My next goal was to decide on a composition. I chose the shape of a heart because I wanted to very clearly and very powerfully create a message that said, “You are loved.” I find too much evidence-based design art today wispy and without form. I think those designs are truly wonderful and quite celebratory of nature, but sometimes humans—especially children—need a clear, up-in-your-face message, especially of love.
Can you imagine a child in this patient bed? I think an image of a heart outperforms a typical biophilic design when it comes to encouraging feelings of love, safety, and care.
My third goal for this painting was to add some fine art flair. Nationally and internationally, people have begun to recognize my signature style of making flowers and they like them. As I am forming the flowers, I use a variety of art techniques to build in and create feelings of happiness and joy.
Keeping with my evidence-based design goal of beauty without impact, I very minimally added a pistil tip to each flower.
If you walked past this painting in a healthcare hallway, would your brain receive a message of love without being impacted or stressed by the art?
Did You Know This About Our Brains And Art?
Did you know a growing body of research shows conclusively that our physical environments (rooms, buildings, walls, etc.) actually have an impact on our quality of life?
Did you know a growing body of research shows conclusively that our physical environments (rooms, buildings, walls, etc.) actually have an impact on our quality of life?
Evidence-based design has been defined as the process of basing design decisions about the built environment on credible research to achieve the best possible outcomes.
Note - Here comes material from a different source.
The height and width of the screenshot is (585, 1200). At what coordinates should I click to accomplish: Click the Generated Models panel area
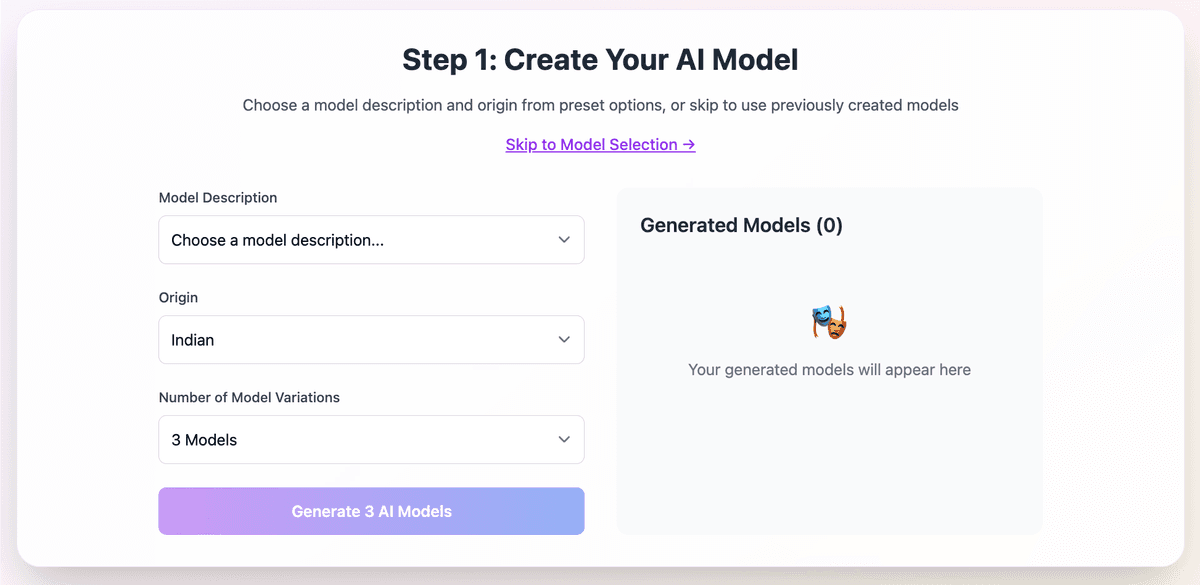tap(829, 460)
When inside built environments our brains get triggered by all kinds of things like color, lighting, texture, and especially art. In one study done on hospital waiting areas, physical and ambient properties influenced patient experiences. Areas associated with higher physical attractiveness reduced anxiety, were perceived to provide better quality of care, and were perceived to have shorter waiting times.
“Similarly, a waiting area with a nouveau (non-traditional) style was associated with lower self-reported stress and higher patient satisfaction than a traditional style.” (Improving the Patient Experience, California Healthcare Foundation)
Fun Fun Everywhere is a playful evidence-based design work of art. It’s a fun painting designed for attractiveness in a nouveau/non-traditional style.
Happy Together With Friends by Dorothea Sandra, EDAC
As I am creating this style of playful evidence-based art, there’s always the challenge of balance. One goal is to trigger the brain to create lots of feelings of fun and happiness without causing any stress. Another goal is to achieve high “distraction” levels of interest, again, without causing stress by overwhelming the viewer with too many details.
Especially when people are troubled or in pain, research studies show that happy art distractions will very positively impact the quality of human life.
For Happy Together With Friends, I was going for the moods of playfulness, happiness, and fun. I also wanted to add in a dash of ironic quirkiness with the hope of making someone—who just didn’t feel good or well—crack a smile.
I have a painting, similar to this one, in the cancer wing of a hospital. When coming out of the blood draw area and on the way to the infusion center, there it is.
Cancer patients, family members, and staff tell me all the time just how much they enjoy that painting. I’ve always suspected it’s the ironic quirkiness built into the painting’s many layers that triggers the brain to create happy emotions, especially at solemn times like this.
These paintings were created—not for their realism or beauty—but to trigger the brain to create the feelings of fun, happiness, and joy.